Start of DATASET RECORDS

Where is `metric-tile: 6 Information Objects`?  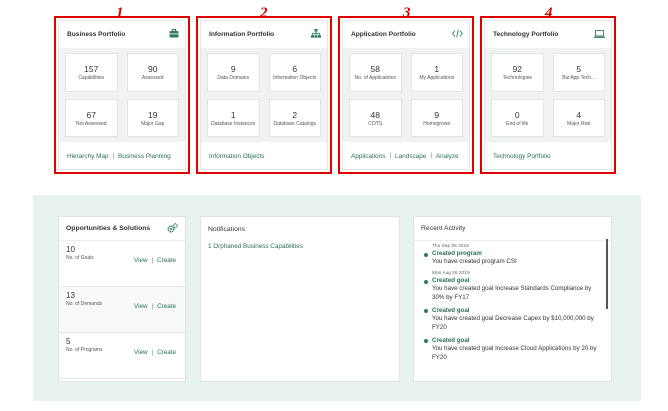
metric-tile: 6 Information Objects is located at coordinates (294, 72).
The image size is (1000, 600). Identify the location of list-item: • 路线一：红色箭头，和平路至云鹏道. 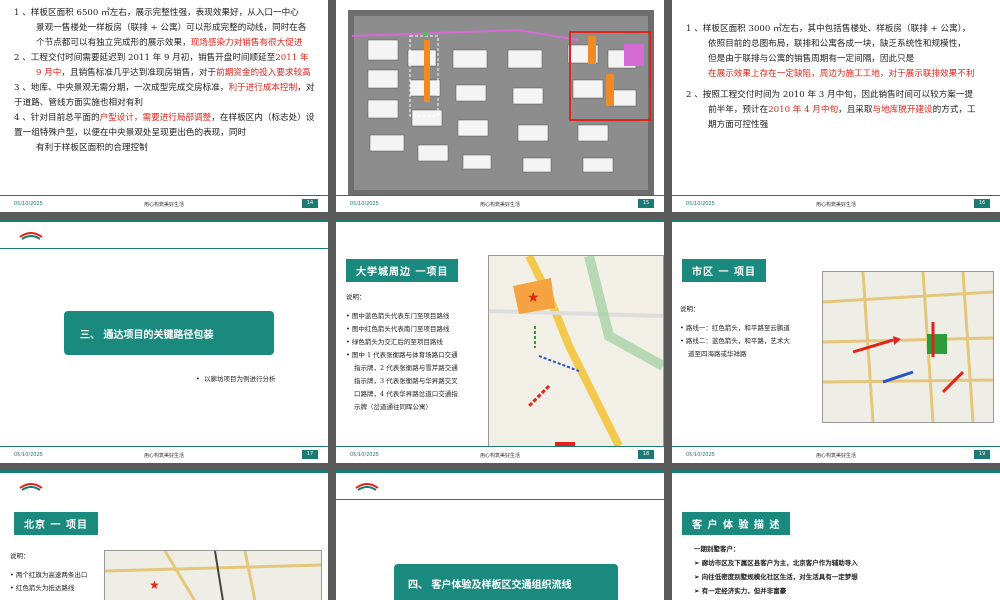
(735, 328).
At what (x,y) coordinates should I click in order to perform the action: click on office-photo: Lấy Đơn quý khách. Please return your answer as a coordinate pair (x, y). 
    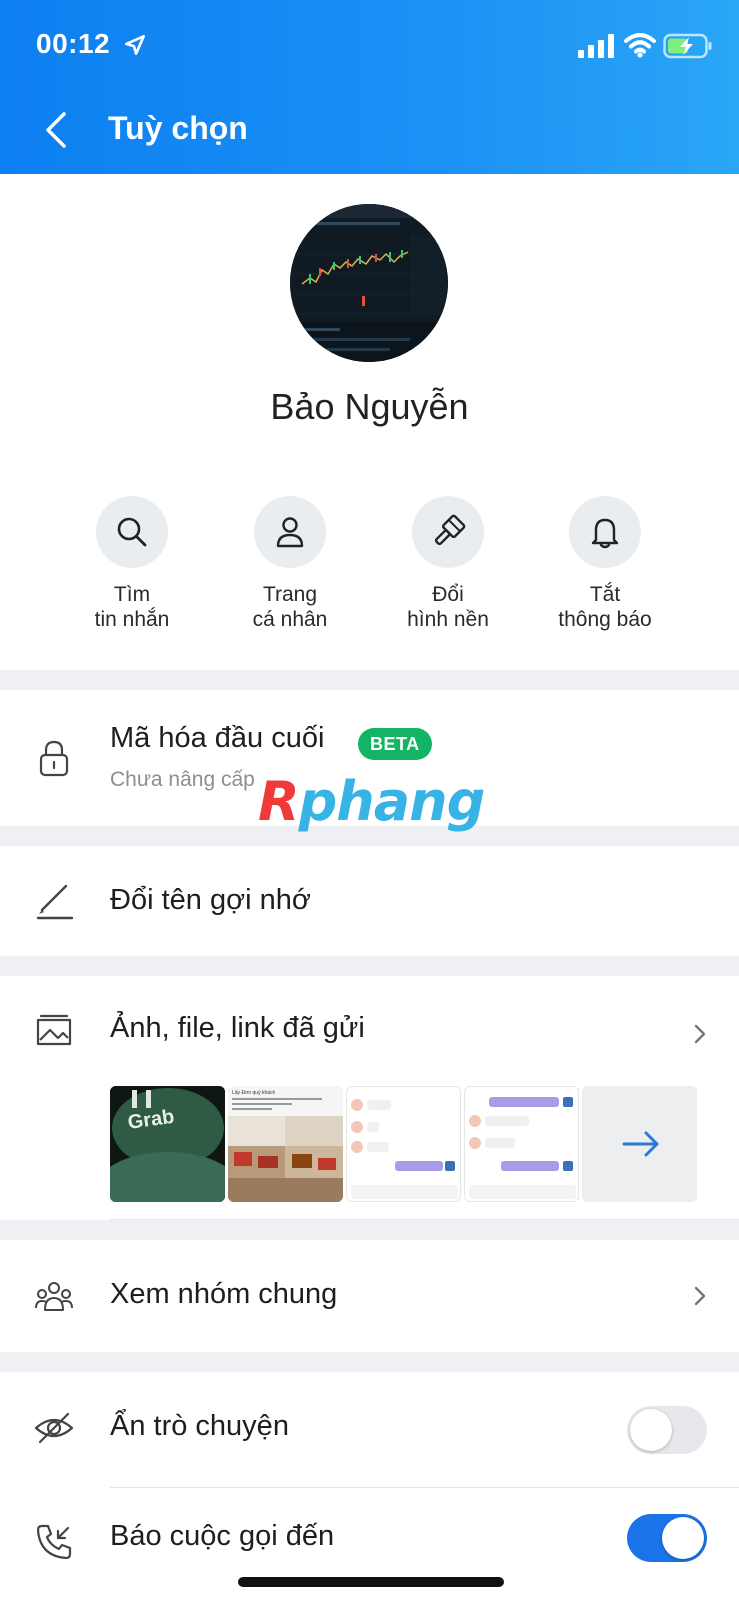
    Looking at the image, I should click on (286, 1144).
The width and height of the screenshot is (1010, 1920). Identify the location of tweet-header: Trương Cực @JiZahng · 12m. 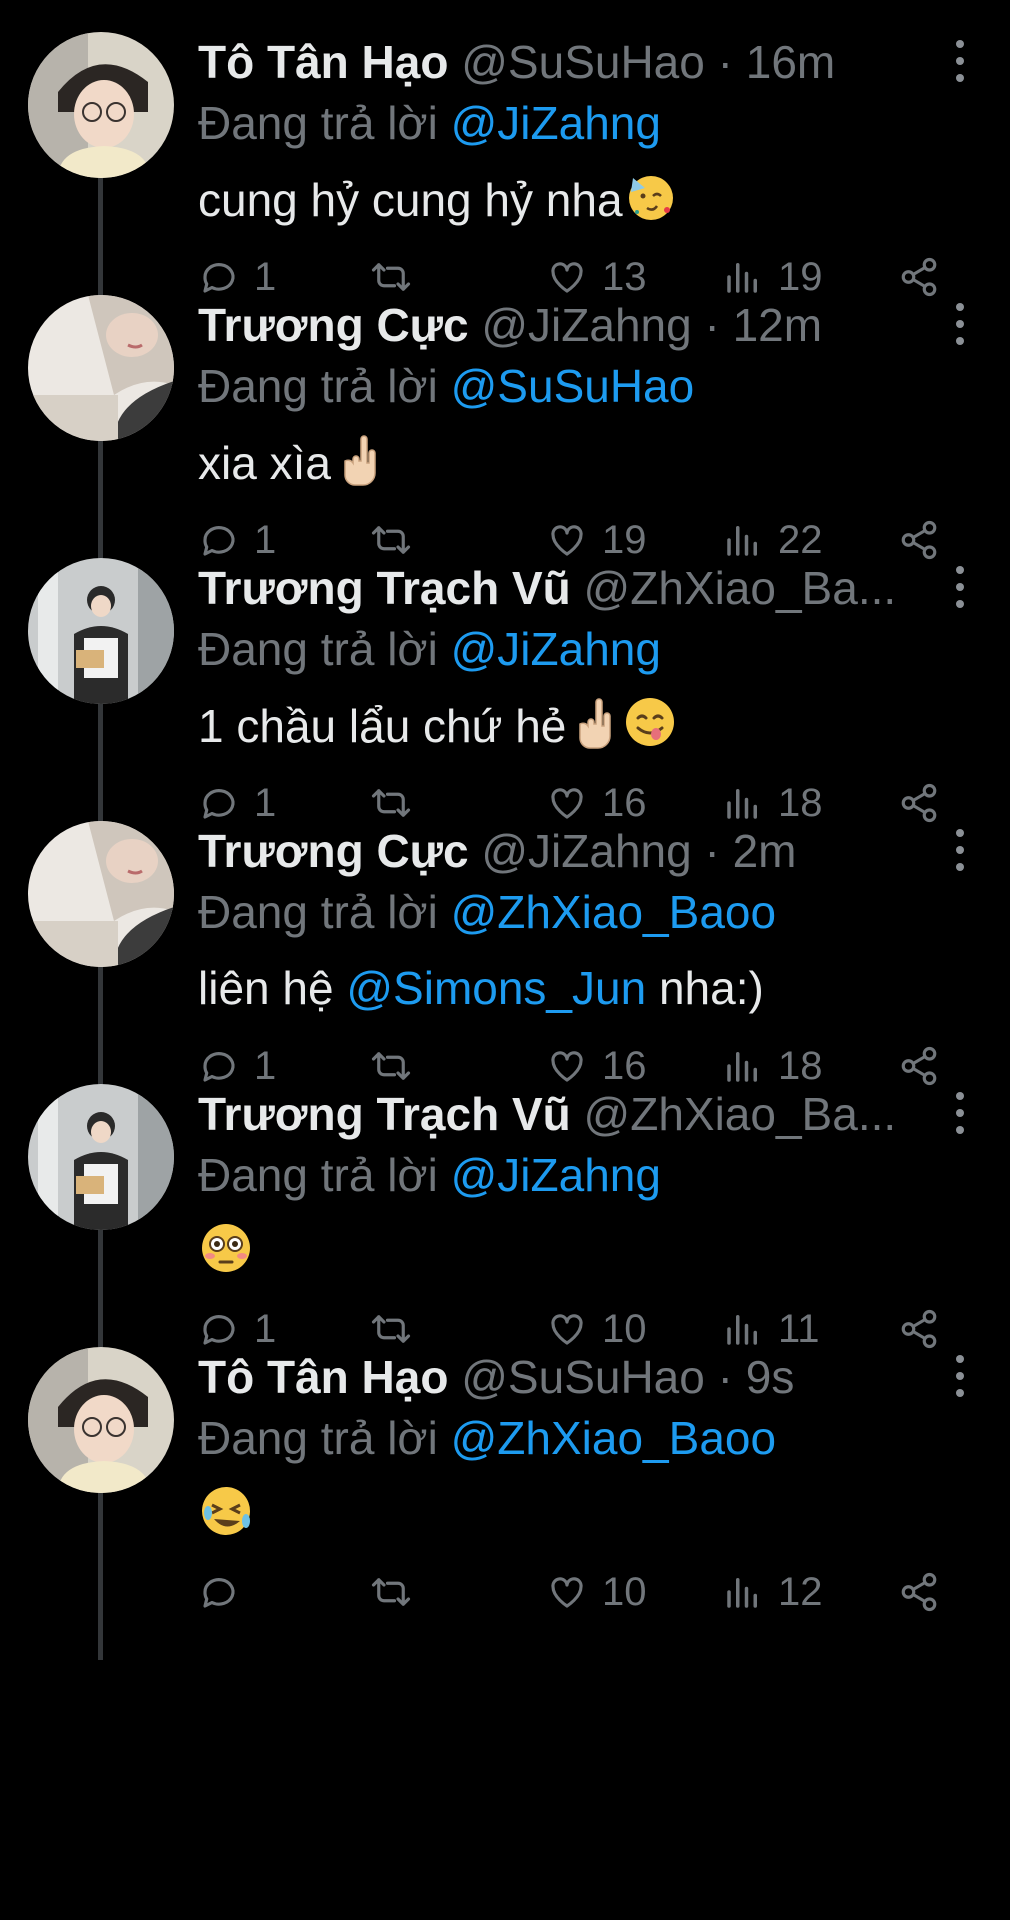
(559, 325).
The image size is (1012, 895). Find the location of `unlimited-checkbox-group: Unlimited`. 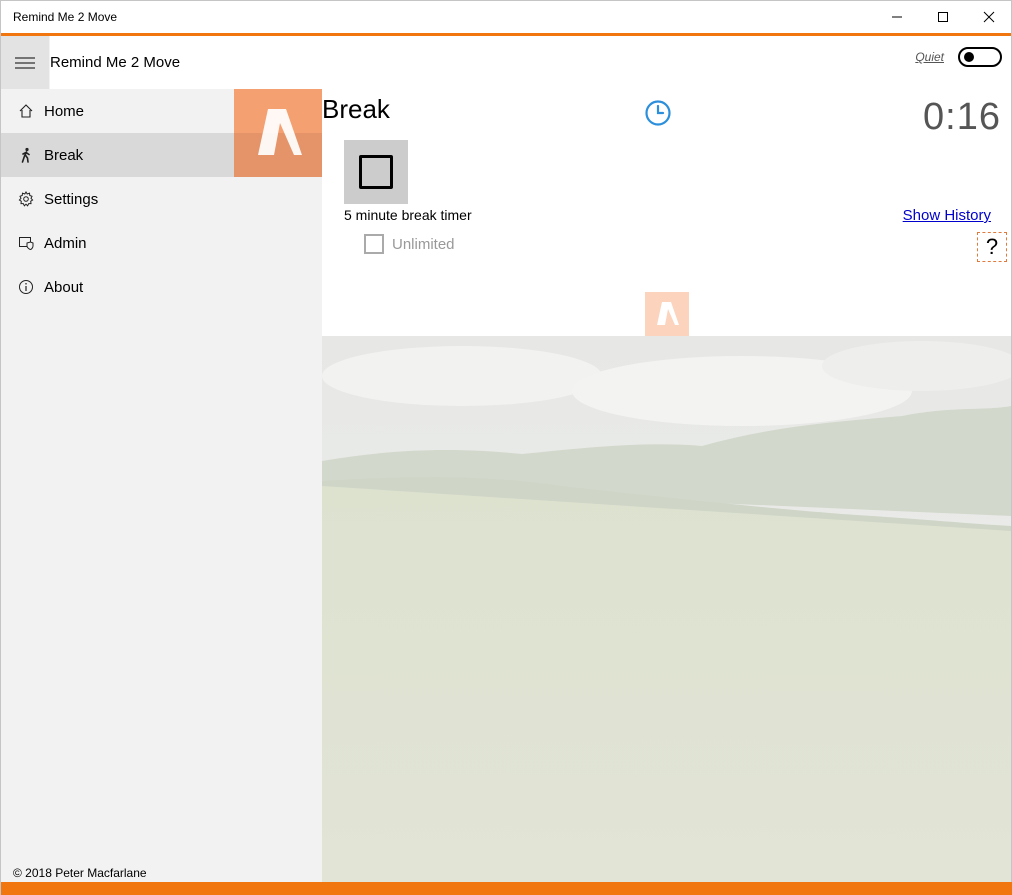

unlimited-checkbox-group: Unlimited is located at coordinates (410, 244).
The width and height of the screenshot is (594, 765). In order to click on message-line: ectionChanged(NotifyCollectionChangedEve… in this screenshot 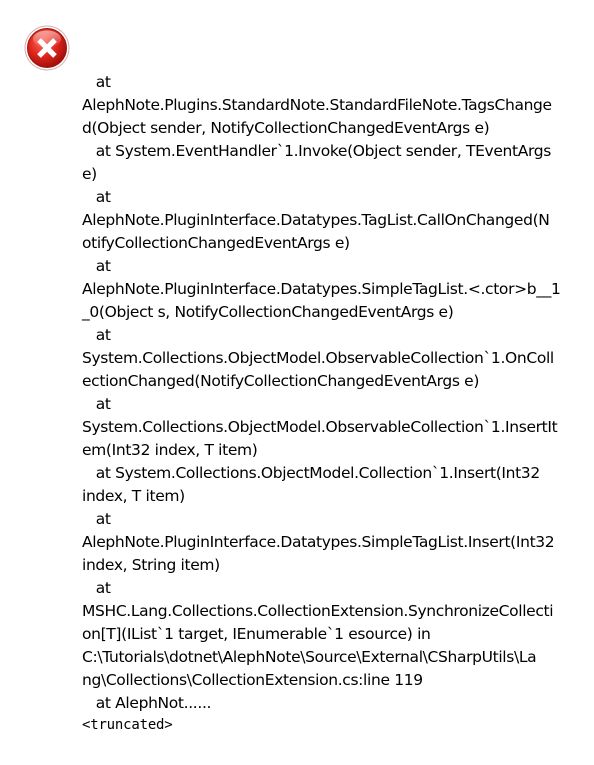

End of DATASET RECORDS

- YOUR INSTRUCTIONS -
Extract every one of the lines above verbatim, leaving the pictures out of your answer.

- RESPONSE -
Where is `metric-tile: 6 Information Objects`?  
metric-tile: 6 Information Objects is located at coordinates (294, 72).
The image size is (1000, 600). Identify the location of list-item: • 路线一：红色箭头，和平路至云鹏道. 
(735, 328).
At what (x,y) coordinates should I click in order to perform the action: click on office-photo: Lấy Đơn quý khách. Please return your answer as a coordinate pair (x, y). 
    Looking at the image, I should click on (286, 1144).
The width and height of the screenshot is (1010, 1920). Identify the location of tweet-header: Trương Cực @JiZahng · 12m. 
(559, 325).
The image size is (1012, 895). Find the location of `unlimited-checkbox-group: Unlimited`. 

unlimited-checkbox-group: Unlimited is located at coordinates (410, 244).
The width and height of the screenshot is (594, 765). In order to click on message-line: ectionChanged(NotifyCollectionChangedEve… in this screenshot 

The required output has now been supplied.